I don't feel like dwelling at length on the central problem of this super-drug's existence and what a Pandora's box it represents in the story, but the problem is notable as far as I'm concerned. This is a street drug that can make you travel through space and time, alter physical laws like gravity and motion, and disintegrate and reassemble your body atomically. All of these things are impossible in reality as we know it, which means that reality in the film must be something like in The Matrix, a plane of existence where the fundamental rules are different. The movie has an opportunity to address this directly when it goes cosmic in its final minutes, as a means of justifying its own silliness to some extent, but if that happened I missed it. The movie very abruptly ends after Lucy apparently acquires all knowledge in the universe and the main bad guy gets shot dead, two events that seem starkly out of proportion to each other in importance.

Speaking of the crime subplot, did it really matter after a while?
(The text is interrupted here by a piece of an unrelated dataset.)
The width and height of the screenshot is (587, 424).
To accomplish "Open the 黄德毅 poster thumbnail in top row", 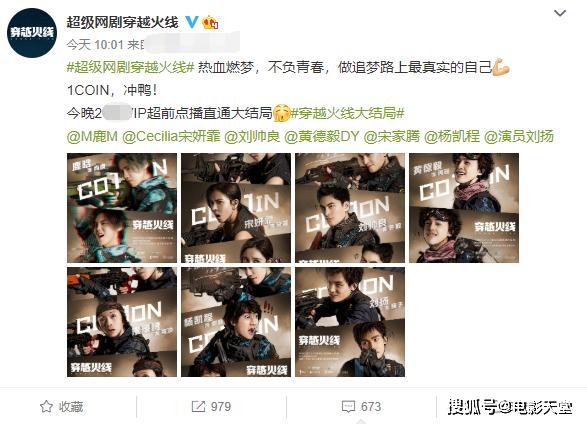I will [x=464, y=208].
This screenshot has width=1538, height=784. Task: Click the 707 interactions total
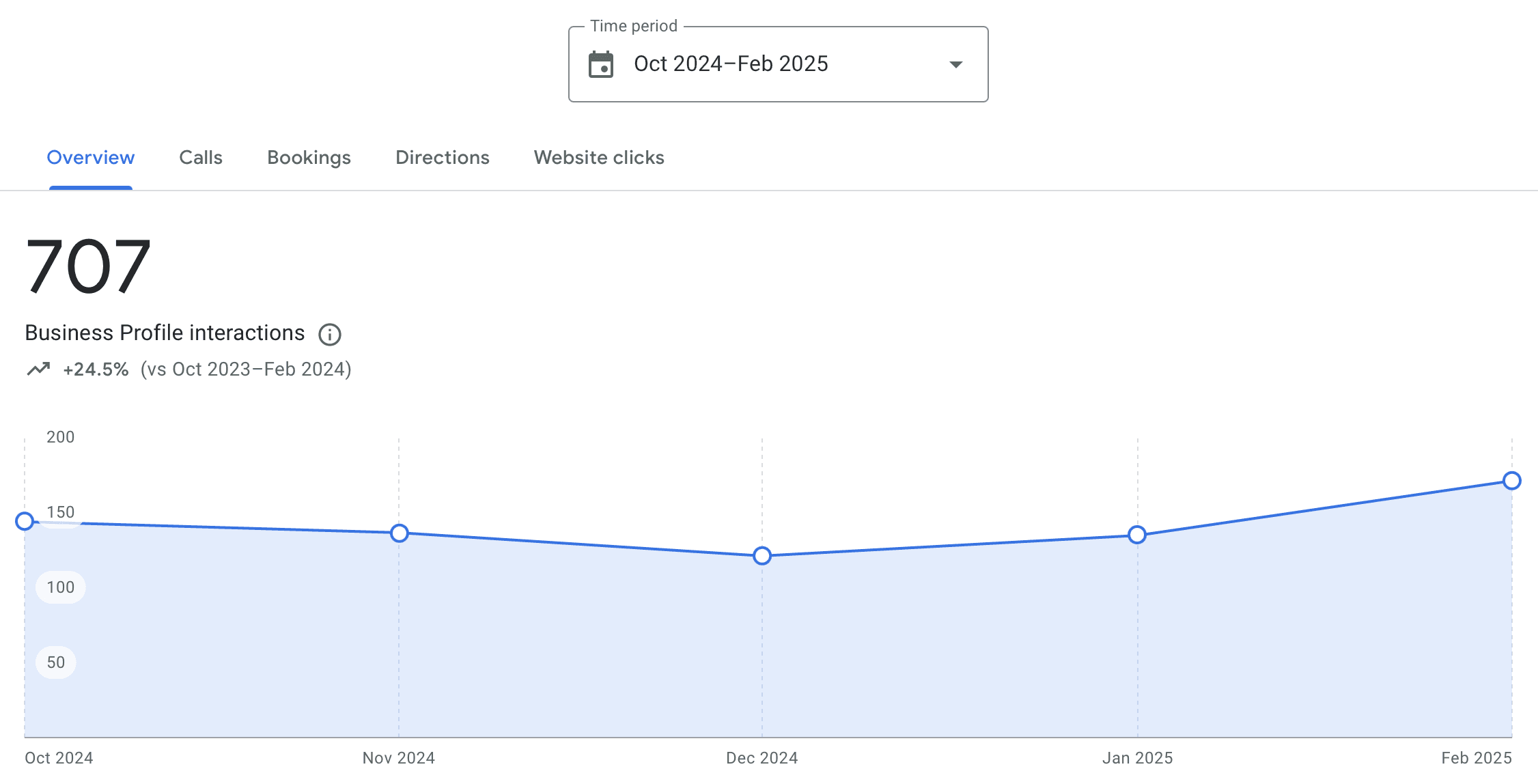click(x=88, y=266)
Once Lucy has the drug in her bloodstream, the movie has no further narrative need for the criminal syndicate, but they keep popping up to shoot at her. It reminds me of that run of lousy movies in the 1980s like Three Men and a Baby that would shoehorn in a subplot about drug smugglers or jewel thieves or something into a movie that utterly does not need them, I guess because it's the best that lazy screenwriters could invent for conflict. To justify its expense, this movie has to appeal to an international audience, and that requires a certain amount of gunfire and action that the criminals provide, but to ask us to care which interchangeable henchman gets shot first in the hallway outside while Lucy is busy traveling to the origin of the planet and ultimately the universe inside the science lab is to misjudge our priorities as an audience. Min-sik Choi remains a badass after Oldboy and brings that intensity to his chief villain here, but the character is ultimately meaningless. The movie is only ninety minutes with closing credits, and would feel even slighter without gunfights and other throwaway business involving the criminals, but underdevelopment is a problem that plagues the whole movie and it's bigger than just this point.
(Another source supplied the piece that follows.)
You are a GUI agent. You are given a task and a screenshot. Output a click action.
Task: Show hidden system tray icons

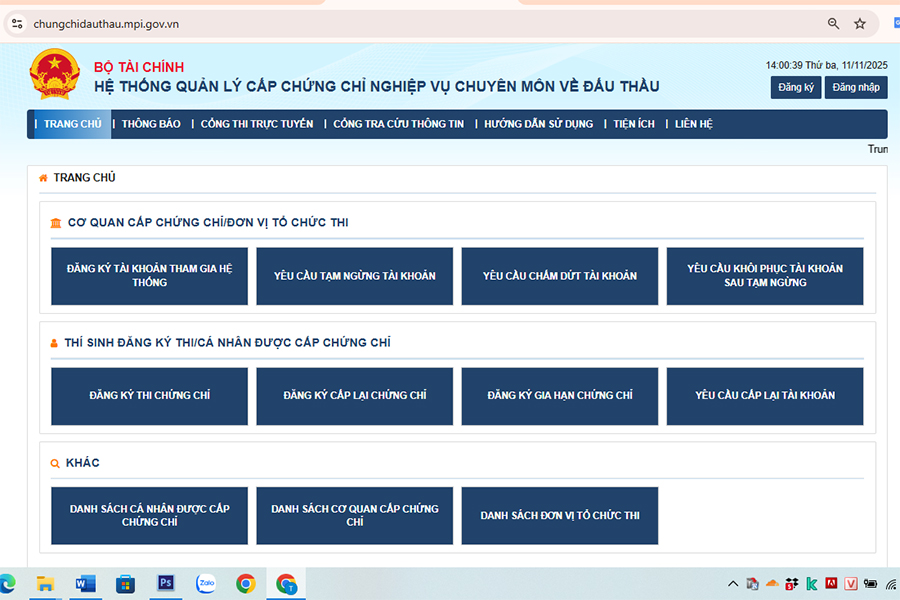tap(733, 584)
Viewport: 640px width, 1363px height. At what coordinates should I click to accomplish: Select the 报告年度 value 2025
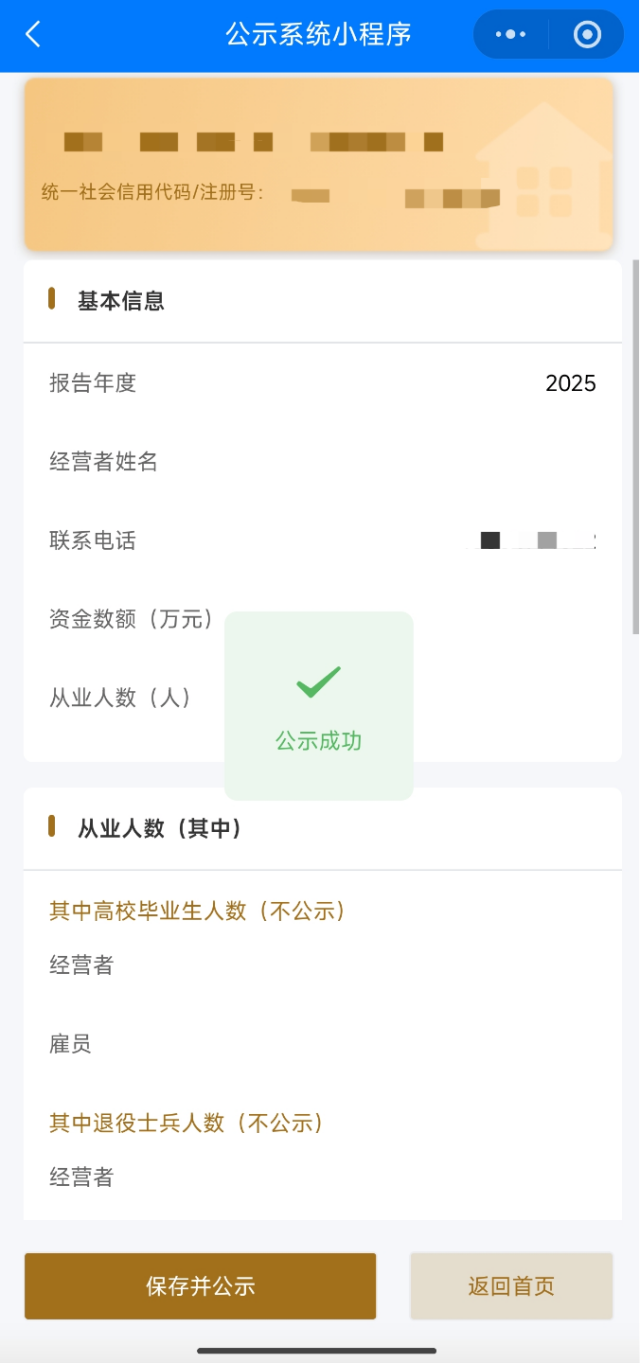(x=570, y=383)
Best line overheard after I exited the movie with friends, with the ridiculous ending still on our minds: "And that's the story of how Google was invented." I have to say, I'm amused that the movie ended with Scarlett Johansson turning herself into a computer, since she just played a computer in another movie this year. Someone could edit together a smashup of the two films.

I guess it's a sign of a good movie that it left me wanting more. I'd had enough of the boring criminals, thank you, and the French cops too for that matter. But the central idea offered so many intriguing possibilities that I wanted to explore them further, impossibility be damned. The movie demonstrates considerable imagination to have taken Lucy on the journey that it does, especially in the epic final minutes, but it lacks the willingness to go a step further and explain what the contents of the thumb drive mean for humanity. I can imagine a dozen different epilogues for the human race, everything from a utopian brotherhood out of John Lennon's "Imagine," to Morgan Freeman's character ultimately deciding to destroy the thumb drive because the actions of the syndicate convinced him that humanity would abuse such information. Anything would have been preferable to a smash-cut to black. But even leaving aside the ending, I wanted to slow down the whole movie and spend more time on Lucy's development and explore other storytelling possibilities at each stage of her progress, instead of whizzing past them like scenery in a Hollywood car chase. Here's giving the movie credit for getting me thinking about its ideas, at least.

Am I being too hard on the film? Is it smarter than most summer blockbusters? Or is it so fun that who cares if it doesn't make sense?

Scott Hardie | July 27, 2014
The Atlantic ran a 26-point breakdown of everything wrong with Lucy. Now that's a thorough movie review.